Les règles elles-mêmes posaient problème. Le programme essayait d'utiliser la même liste de contrôle pour une base d'ambulance de montagne que pour un hôpital de ville. C'était comme utiliser une liste de contrôle de « sécurité de la piscine » pour une équipe de « survie en plein désert ». Il y avait 94 indicateurs (éléments de la liste) pour chaque base, ce qui était beaucoup trop pour être vérifié correctement dans le temps imparti (généralement 2 à 4 jours). Le logiciel utilisé pour enregistrer les scores plantait souvent, perdant des données comme un téléphone qui s'éteint juste avant que vous ne puissiez sauvegarder votre photo.
Phase 3 : Après les résultats (Les retombées)
Une fois l'évaluation terminée, le programme s'est heurté à un mur. Le feedback était faible. Les centres ne savaient pas quoi faire des résultats. Si un centre obtenait un mauvais score, recevrait-il plus d'argent pour se corriger, ou moins ? Personne ne le savait. C'était comme recevoir un bulletin scolaire sans commentaires sur la façon de s'améliorer.
Il y avait aussi un problème d'équité.

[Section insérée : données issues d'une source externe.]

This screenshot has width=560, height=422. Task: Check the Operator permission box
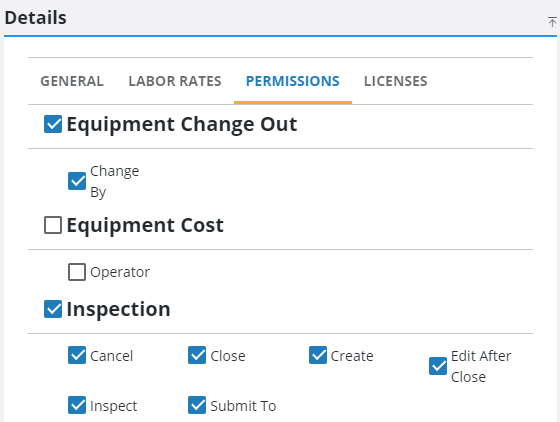tap(77, 272)
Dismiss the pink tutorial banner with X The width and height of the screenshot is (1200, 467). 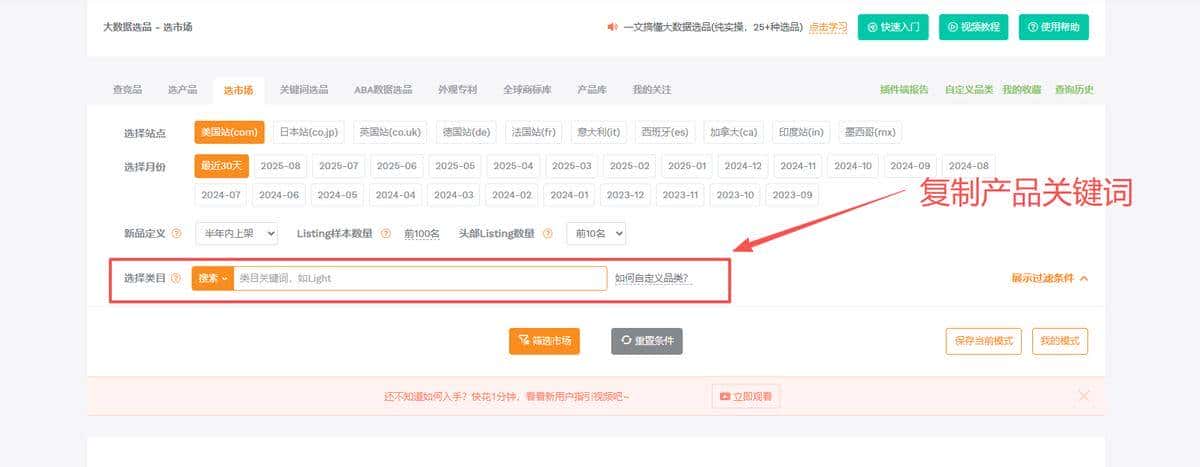coord(1084,396)
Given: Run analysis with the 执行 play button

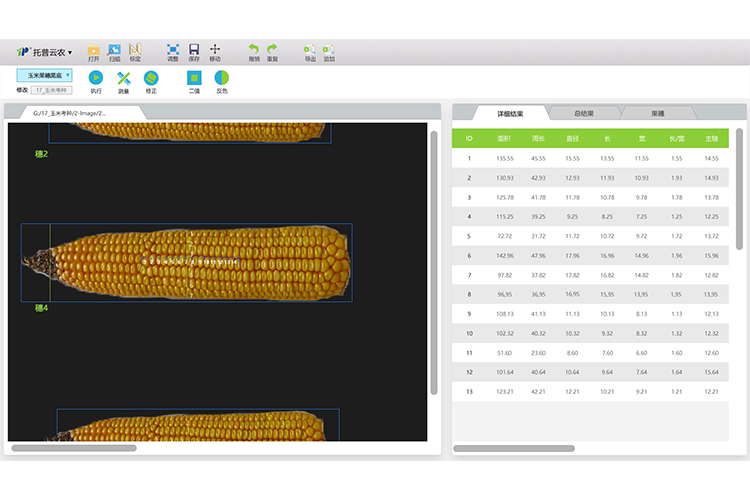Looking at the screenshot, I should pos(96,78).
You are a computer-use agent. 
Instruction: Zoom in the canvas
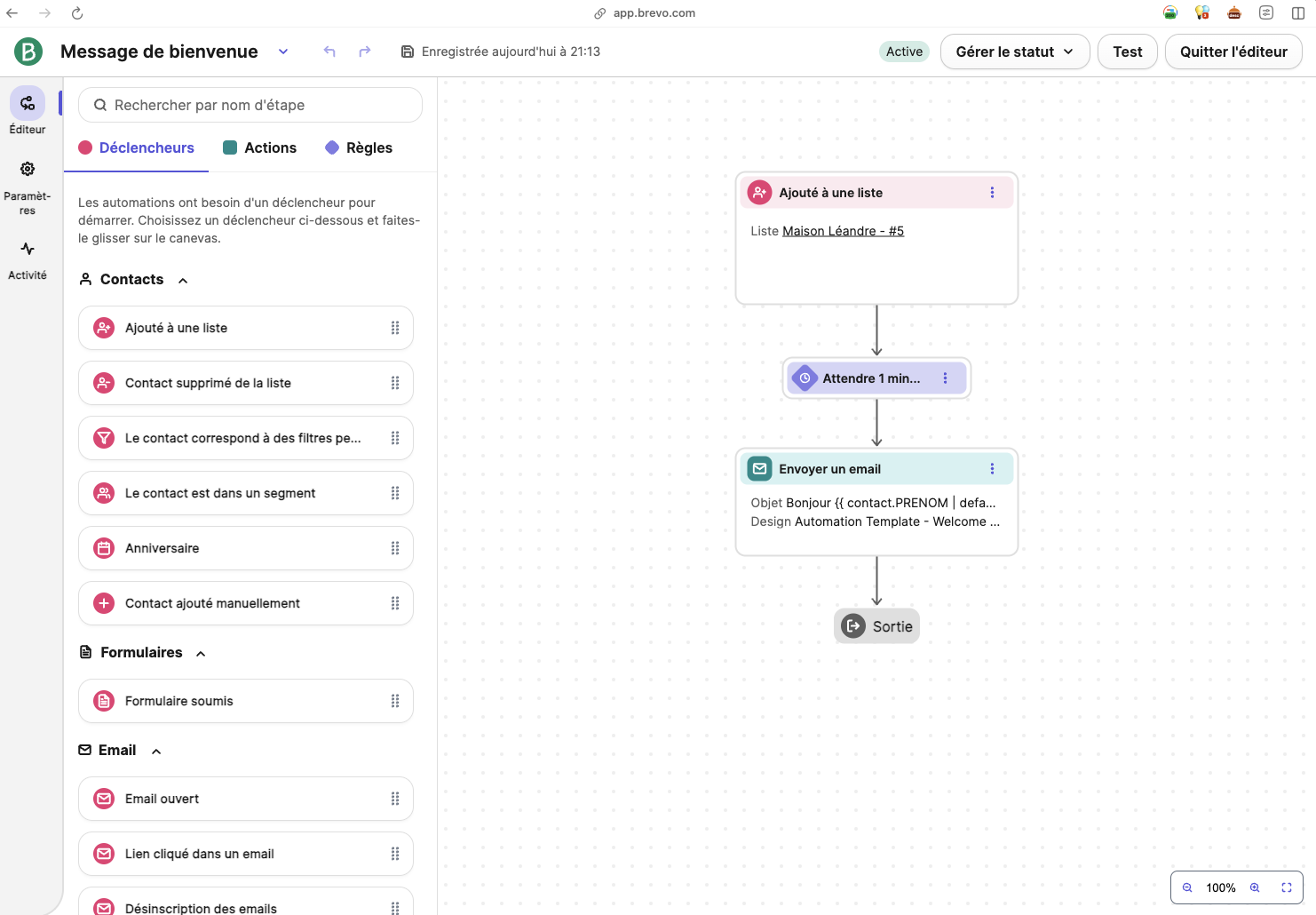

Une petite ville avec seulement 3 ou 4 bases était comparée directement à une grande ville avec 80 à 100 bases. C'est comme comparer un petit stand de limonade à une immense usine de sodas et s'attendre à ce qu'ils aient les mêmes chiffres de vente. Les résultats étaient également gardés secrets parce que les dirigeants craignaient une « compétition malsaine », ce qui signifiait que personne ne pouvait apprendre des gagnants.
Enfin, les évaluateurs eux-mêmes se sentaient dévalorisés. Ils avaient travaillé dur, voyagé de longues distances, et devaient souvent payer leurs propres billets, attendant des mois pour être remboursés. Ils n'étaient pas récompensés ou reconnus, ce qui les rendait fatigués et moins disposés à recommencer.
La vue d'ensemble : Ce que cela signifie
L'étude suggère que les plus grands obstacles n'étaient pas seulement liés au mauvais équipement ou au mauvais temps ; ils étaient principalement managériaux. Les dirigeants ne soutenaient pas pleinement le programme, les règles ne correspondaient pas à la réalité du métier, et le système de feedback était défaillant.
Les chercheurs soutiennent que pour que ce système d'« étoile dorée » fonctionne réellement, les règles doivent changer. Elles doivent être localisées — ce qui signifie que les règles pour une base de montagne enneigée devraient être différentes de celles d'une base de désert chaud. Les 94 indicateurs doivent être simplifiés et clarifiés. Les évaluateurs ont besoin d'une meilleure formation et d'une rémunération équitable. Et surtout, les résultats doivent être partagés ouvertement afin que chacun puisse apprendre et s'améliorer, plutôt que de simplement les cacher pour éviter les conflits.
En bref, l'article suggère qu'on ne peut pas simplement copier-coller une liste de contrôle d'hôpital sur un service d'ambulance en mouvement. Pour que les soins d'urgence préhospitaliers soient réellement sûrs et efficaces, le système doit être construit en tenant compte des conditions réelles et désordonnées de la route, et non pas seulement des couloirs propres et calmes d'une université. Le programme a du potentiel, mais pour l'instant, c'est comme une voiture de course avec un pneu crevé : elle a le moteur, mais elle ne peut pas avancer vite tant que les bonnes pièces ne sont pas réparées.